Juventus and his lawyers will be busy on two fronts in the next few months. The Turin’s prosecutors proposed sending Andrea Agnelli, Maurizio Arrivabene, Pavel Nedved, and several other executives to trial. Moreover, FIGC has opened a second investigation to look into their shady financial moves, Ansa reports.
If the preliminary investigation judge agrees, the officials will have to defend themselves from the accusations of false communications, obstructing the supervisory authority, market manipulation, and fraudulent misrepresentation. The club replied with a statement. According to Corriere della Sera, the detectives will send the paperwork to other DA’s offices to investigate teams, for instance, Atalanta and Genoa, that swapped players with the Old Lady.

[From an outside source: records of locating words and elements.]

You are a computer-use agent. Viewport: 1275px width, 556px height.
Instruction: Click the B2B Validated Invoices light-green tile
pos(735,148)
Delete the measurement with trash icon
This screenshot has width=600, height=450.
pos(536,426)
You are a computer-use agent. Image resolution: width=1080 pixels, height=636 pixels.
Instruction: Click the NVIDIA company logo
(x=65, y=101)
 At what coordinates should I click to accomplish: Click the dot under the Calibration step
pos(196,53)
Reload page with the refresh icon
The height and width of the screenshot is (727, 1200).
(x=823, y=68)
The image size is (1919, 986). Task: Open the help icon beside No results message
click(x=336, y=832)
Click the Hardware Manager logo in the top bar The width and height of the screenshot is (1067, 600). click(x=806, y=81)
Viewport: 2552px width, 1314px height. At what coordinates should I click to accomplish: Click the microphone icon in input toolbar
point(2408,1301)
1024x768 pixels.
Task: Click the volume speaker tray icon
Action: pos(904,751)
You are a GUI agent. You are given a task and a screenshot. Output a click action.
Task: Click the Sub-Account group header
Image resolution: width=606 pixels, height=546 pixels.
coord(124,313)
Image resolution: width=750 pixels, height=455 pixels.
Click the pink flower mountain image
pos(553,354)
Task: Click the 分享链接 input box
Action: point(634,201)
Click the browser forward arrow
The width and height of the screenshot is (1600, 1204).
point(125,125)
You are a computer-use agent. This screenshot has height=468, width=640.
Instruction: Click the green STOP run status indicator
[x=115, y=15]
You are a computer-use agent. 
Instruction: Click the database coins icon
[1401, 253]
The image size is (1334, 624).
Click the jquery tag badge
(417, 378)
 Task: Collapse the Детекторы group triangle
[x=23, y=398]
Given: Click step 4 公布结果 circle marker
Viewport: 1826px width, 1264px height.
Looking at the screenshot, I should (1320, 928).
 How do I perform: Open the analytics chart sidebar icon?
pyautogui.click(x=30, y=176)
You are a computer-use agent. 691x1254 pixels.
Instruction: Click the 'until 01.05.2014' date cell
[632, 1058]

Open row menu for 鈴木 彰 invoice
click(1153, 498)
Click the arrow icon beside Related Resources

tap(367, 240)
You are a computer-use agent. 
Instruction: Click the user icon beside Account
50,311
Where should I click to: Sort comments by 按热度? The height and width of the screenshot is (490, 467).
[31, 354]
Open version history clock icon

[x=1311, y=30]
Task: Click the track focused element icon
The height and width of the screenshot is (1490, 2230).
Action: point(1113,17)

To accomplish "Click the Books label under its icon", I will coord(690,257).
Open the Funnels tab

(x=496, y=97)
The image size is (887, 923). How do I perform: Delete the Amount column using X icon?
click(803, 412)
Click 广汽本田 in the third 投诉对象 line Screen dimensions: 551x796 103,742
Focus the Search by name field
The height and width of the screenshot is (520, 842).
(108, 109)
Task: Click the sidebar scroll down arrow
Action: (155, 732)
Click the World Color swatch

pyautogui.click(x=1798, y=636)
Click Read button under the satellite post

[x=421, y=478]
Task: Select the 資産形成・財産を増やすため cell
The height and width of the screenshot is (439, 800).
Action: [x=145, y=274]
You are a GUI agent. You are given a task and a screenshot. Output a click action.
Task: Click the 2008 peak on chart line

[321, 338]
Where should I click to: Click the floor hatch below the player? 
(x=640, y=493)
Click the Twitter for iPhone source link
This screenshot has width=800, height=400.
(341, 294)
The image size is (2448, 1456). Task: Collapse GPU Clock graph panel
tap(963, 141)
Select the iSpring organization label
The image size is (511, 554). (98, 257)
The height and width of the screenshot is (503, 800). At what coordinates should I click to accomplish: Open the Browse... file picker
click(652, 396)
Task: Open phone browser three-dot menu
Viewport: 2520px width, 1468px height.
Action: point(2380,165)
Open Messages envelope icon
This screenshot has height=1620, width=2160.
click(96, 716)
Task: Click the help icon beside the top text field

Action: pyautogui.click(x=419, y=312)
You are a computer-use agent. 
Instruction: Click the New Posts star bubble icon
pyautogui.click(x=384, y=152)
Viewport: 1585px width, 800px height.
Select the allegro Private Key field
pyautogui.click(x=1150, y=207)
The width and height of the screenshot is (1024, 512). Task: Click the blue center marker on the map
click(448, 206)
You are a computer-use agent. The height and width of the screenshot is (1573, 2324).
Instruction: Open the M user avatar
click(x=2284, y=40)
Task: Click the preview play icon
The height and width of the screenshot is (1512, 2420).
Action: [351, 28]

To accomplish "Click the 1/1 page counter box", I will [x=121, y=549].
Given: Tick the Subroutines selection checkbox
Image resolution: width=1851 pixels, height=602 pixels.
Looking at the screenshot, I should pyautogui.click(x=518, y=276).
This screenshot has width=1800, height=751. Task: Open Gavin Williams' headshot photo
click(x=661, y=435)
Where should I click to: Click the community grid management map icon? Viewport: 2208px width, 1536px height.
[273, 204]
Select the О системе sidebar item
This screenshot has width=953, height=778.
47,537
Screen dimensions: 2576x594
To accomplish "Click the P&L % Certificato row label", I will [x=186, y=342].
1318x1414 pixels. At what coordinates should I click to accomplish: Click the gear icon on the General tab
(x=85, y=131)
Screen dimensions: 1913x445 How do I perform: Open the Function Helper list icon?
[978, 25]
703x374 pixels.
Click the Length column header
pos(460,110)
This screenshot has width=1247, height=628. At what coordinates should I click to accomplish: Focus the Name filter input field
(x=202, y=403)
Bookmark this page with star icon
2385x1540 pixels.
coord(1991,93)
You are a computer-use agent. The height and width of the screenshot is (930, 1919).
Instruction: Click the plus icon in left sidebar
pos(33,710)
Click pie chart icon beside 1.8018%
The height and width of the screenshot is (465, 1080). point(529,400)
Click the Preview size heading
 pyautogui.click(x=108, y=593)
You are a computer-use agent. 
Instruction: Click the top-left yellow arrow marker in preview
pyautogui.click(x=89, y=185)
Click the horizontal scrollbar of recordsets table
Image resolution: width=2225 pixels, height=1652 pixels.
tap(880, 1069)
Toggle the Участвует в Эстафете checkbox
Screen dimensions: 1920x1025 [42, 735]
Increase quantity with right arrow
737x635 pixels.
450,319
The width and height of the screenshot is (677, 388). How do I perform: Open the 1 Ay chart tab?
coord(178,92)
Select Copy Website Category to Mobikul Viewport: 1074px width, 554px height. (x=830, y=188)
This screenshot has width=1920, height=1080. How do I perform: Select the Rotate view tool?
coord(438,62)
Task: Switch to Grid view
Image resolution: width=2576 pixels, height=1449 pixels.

While the process will take years, Juventus could face sanctions from the sports justice relatively soon. The federal prosecutor received the recent findings and will mull whether there’s enough to refer the team again, TuttoSport relays. It was previously acquitted for the plusvalenze.
However, new elements could lead to different charges. There are rumored side letters with players and agents for agreements that weren’t included on the balance sheets. Such infractions could lead to penalization points, hefty fines, and suspensions. The bylaws indicate that the maximum sanction, relegation, is possible against sides that altered their finances to register for leagues. But the Bianconeri’s ownership always offset the losses with giant capital increases.
Our Take on the Possible Punishments Against Juventus
Agnelli and company did the right thing by resigning to avoid dragging the club into a lengthy legal battle, and most accusations will likely be statute-barred down the line. The side does risk something on the sports side if they really made unofficial deals that weren’t accounted for, though.